> Information:
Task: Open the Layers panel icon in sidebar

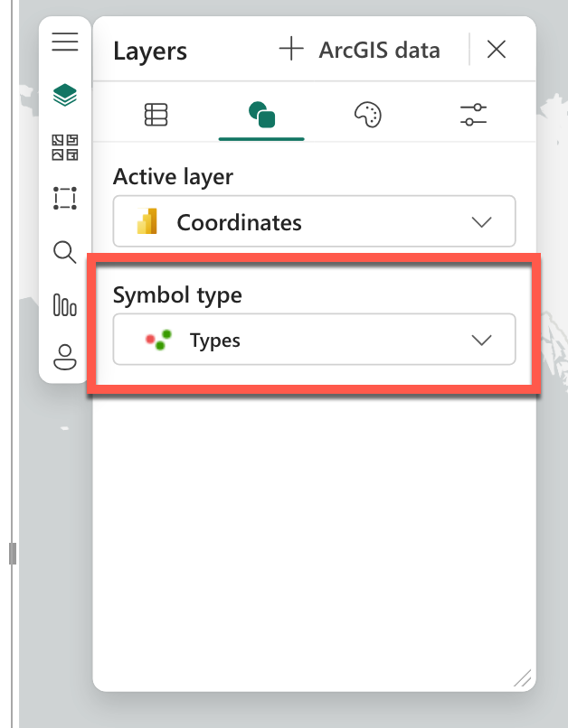Action: (x=64, y=94)
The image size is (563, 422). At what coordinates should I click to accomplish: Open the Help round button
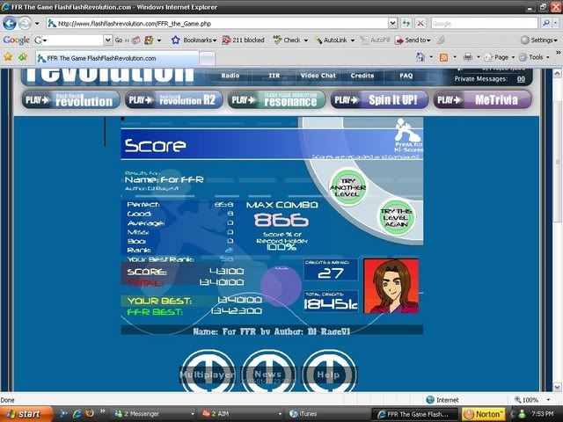pos(328,374)
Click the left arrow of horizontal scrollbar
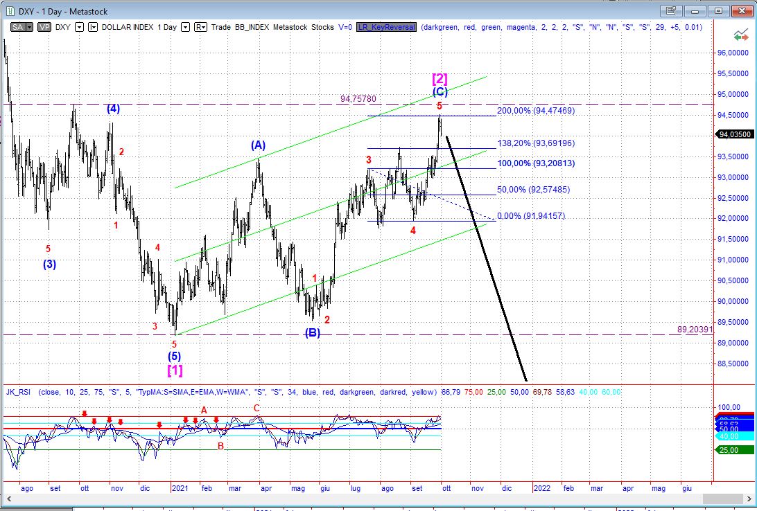Image resolution: width=757 pixels, height=511 pixels. click(6, 499)
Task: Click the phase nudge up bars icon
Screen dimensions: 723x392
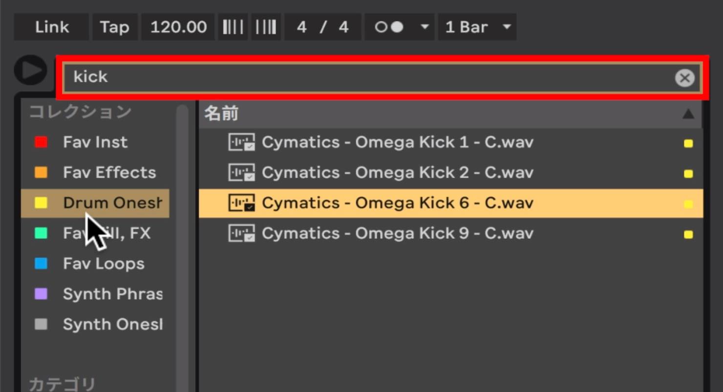Action: point(266,27)
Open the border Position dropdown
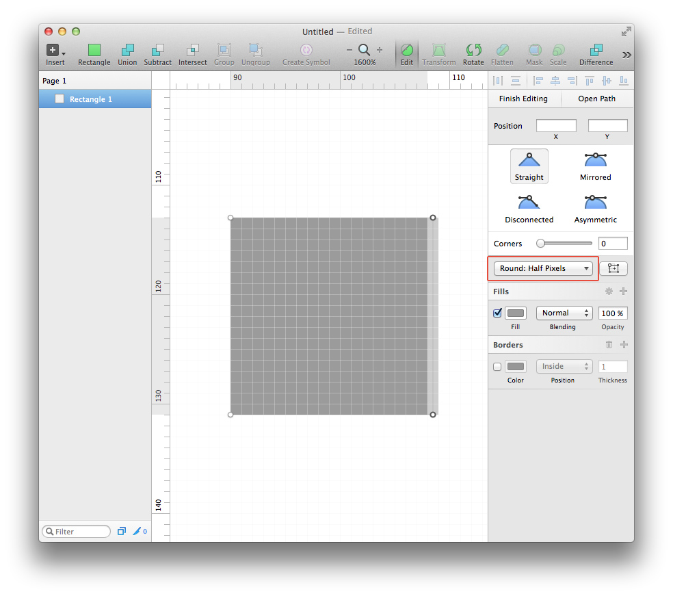The width and height of the screenshot is (673, 596). point(564,366)
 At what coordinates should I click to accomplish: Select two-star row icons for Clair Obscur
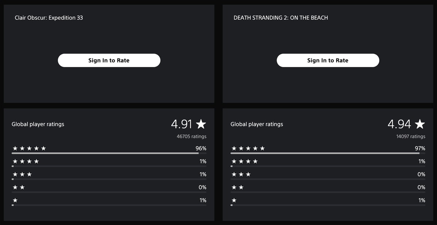click(19, 188)
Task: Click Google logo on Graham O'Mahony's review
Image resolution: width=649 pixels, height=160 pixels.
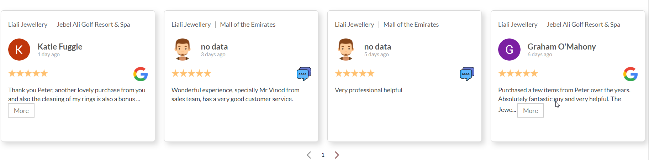Action: pyautogui.click(x=630, y=74)
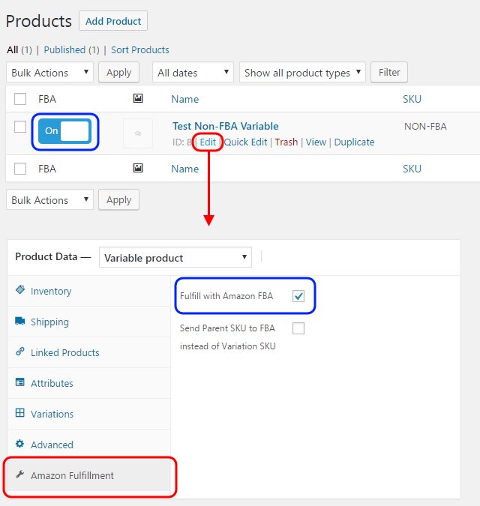Uncheck Fulfill with Amazon FBA checkbox
The width and height of the screenshot is (480, 506).
(299, 296)
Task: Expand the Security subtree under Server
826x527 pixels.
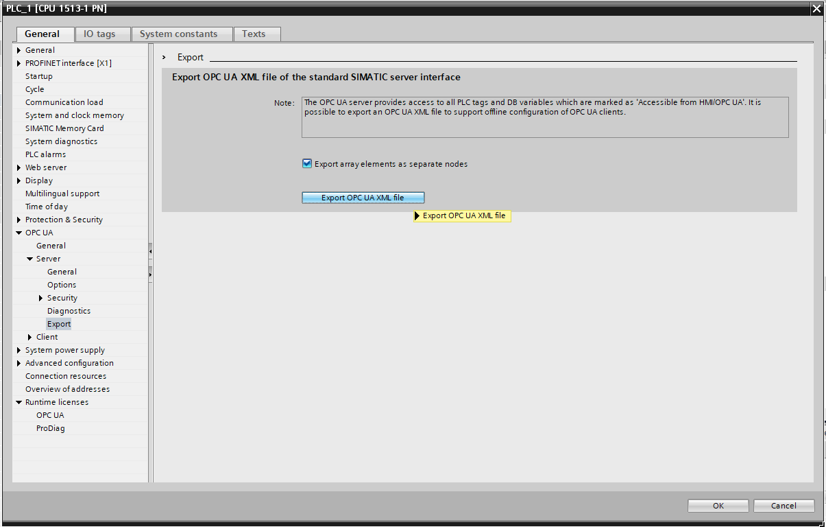Action: click(x=41, y=298)
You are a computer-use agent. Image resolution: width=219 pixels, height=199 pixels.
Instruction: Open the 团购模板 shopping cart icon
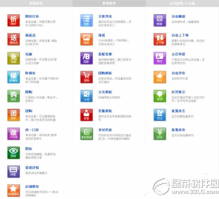coord(86,77)
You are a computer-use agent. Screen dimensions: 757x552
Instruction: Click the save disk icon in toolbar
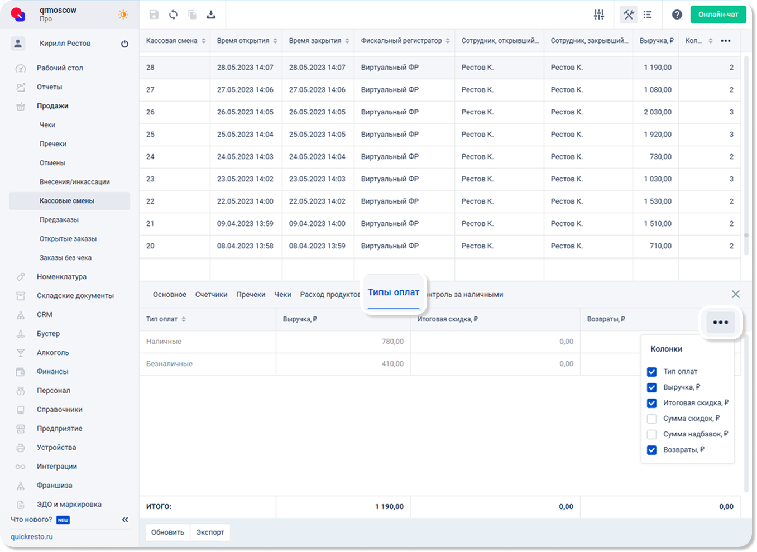click(154, 15)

> Work task: Wherever the string "computer" occurs in the records above, copy that line.

> Output:
You are a computer-use agent. Image resolution: width=219 pixels, height=199 pixels.
You are a computer-use agent. Screen dimensions: 757x552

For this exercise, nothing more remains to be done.